Ich war super gespannt auf diesen Roman, der schon so lange auf meiner Wunschliste stand. Und als kleiner Teaser vorab: ich fand „Propofol“ richtig toll, unterhaltsam und spannend.
Das Narkosemittel Propofol ist wahrscheinlich seit dem Tod von Michael Jackson für die meisten ein Begriff und die Risiken der Anwendung im, sagen wir mal, Privatgebrauch auch.
Dem Ich-Erzähler und Protagonisten von Corinna T. Sievers’ Roman sind diese Risiken allerdings egal. Er ist nämlich Chefchirurg einer Berliner Kinderklinik und hat somit leichten Zugang zu dem Mittel, dass er, neben allerlei anderen Substanzen, für seinen Privatgebrauch konsumiert.
Dieser Ich-Erzähler ist die Verkörperung und Übersteigerung dessen, was heute gerne als “älterer, weißer Mann” bezeichnen wird: ein misogynes Ar…loch. Sievers schlüpft komplett in seine Perspektive und seine Gedankenwelt.
Frauen bewertet er rein nach ihrer Fuckabilit. Er ist genervt, dass selbst in der Männerdomäne der Chirurgie mittlerweile manchmal eine studierte Frau auftaucht. Emotional ist er natürlich unterentwickelt und betäubt die spärlichen Reste seiner Gefühlswelt und die Angst vor dem Älterwerden mit Propofol.
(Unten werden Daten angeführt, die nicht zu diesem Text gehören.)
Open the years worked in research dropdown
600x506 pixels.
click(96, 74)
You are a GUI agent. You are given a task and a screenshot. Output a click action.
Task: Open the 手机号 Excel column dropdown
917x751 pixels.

Propofol als Mittel gegen die Angst
Sein medizinisches Spezialgebiet ist die operative Trennung von siamesischen Zwillingen und gerade ist in der Kinderklinik ein kompliziert miteinander verwachsenes Zwillingspaar angekommen, deren Trennung das Meisterstück seiner Karriere wäre.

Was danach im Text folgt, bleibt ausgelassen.